*WHAT YOU SHOULD DO*
All lines below containing the string "will" are to be copied.
Content starts
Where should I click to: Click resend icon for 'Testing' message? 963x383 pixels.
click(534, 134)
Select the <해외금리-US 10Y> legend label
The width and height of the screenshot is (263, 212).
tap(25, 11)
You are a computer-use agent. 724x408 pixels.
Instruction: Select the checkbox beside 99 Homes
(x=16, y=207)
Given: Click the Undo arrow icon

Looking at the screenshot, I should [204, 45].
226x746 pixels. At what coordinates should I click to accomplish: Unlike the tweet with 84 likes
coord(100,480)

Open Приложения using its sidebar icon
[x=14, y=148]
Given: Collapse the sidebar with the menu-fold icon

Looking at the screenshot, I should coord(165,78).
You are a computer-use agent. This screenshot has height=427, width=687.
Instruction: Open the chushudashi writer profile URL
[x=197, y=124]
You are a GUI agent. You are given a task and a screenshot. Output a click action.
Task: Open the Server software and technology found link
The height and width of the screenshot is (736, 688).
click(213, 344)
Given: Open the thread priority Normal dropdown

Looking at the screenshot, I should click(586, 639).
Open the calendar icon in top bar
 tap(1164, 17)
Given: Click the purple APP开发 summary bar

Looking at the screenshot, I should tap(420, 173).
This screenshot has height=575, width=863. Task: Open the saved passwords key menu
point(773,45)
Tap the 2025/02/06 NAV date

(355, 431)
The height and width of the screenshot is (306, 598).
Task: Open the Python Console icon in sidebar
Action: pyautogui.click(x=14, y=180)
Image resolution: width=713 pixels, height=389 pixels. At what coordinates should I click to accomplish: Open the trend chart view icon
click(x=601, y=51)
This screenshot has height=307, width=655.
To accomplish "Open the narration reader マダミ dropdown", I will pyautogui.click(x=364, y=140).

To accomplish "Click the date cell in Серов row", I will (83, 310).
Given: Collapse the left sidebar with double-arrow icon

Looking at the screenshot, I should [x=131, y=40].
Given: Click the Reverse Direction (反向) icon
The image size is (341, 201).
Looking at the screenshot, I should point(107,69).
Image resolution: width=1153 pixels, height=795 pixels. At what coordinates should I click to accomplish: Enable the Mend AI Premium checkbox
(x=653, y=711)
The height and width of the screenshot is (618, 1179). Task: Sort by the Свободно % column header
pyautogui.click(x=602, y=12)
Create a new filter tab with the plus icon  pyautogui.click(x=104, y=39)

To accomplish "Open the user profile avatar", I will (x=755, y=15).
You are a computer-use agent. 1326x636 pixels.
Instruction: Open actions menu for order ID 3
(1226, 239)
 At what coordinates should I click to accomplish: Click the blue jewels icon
Content ends
*YOUR RESPONSE*
To accomplish "Open the narration reader マダミ dropdown", I will pyautogui.click(x=364, y=140).
To accomplish "Click the date cell in Серов row", I will (83, 310).
To accomplish "Open the user profile avatar", I will (x=755, y=15).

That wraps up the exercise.